# Assignment
Copy out all the lines of the data that hold the word "height".
++++ Source records
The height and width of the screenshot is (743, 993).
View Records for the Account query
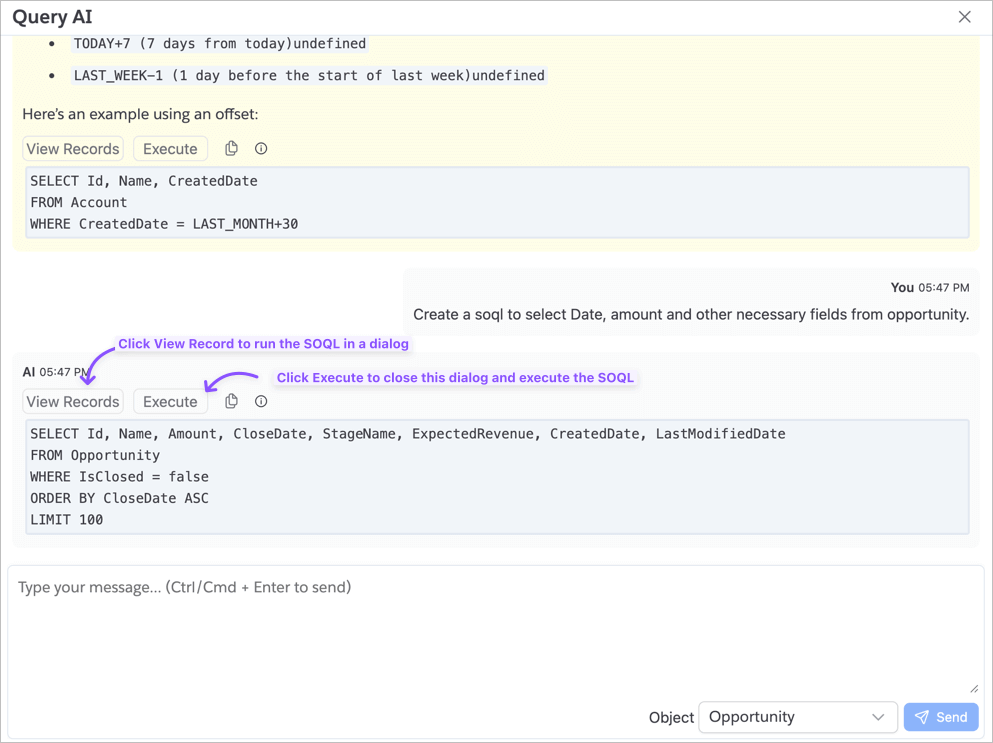tap(73, 149)
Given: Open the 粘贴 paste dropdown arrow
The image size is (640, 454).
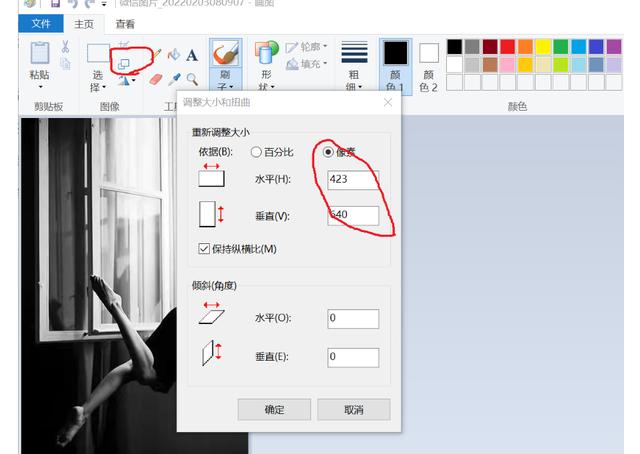Looking at the screenshot, I should [x=39, y=87].
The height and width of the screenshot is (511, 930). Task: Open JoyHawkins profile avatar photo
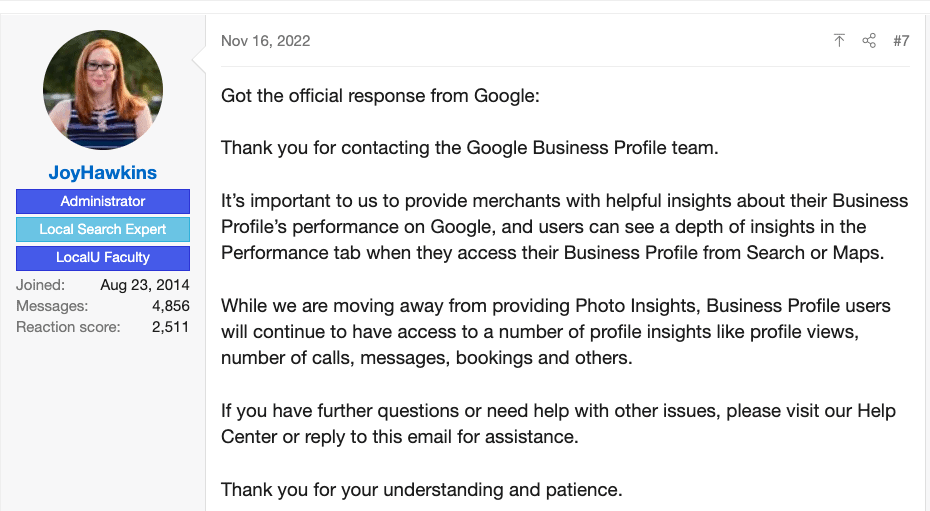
++++++++
# Written solution
The height and width of the screenshot is (743, 993).
The height and width of the screenshot is (511, 930). Task: Open JoyHawkins profile avatar photo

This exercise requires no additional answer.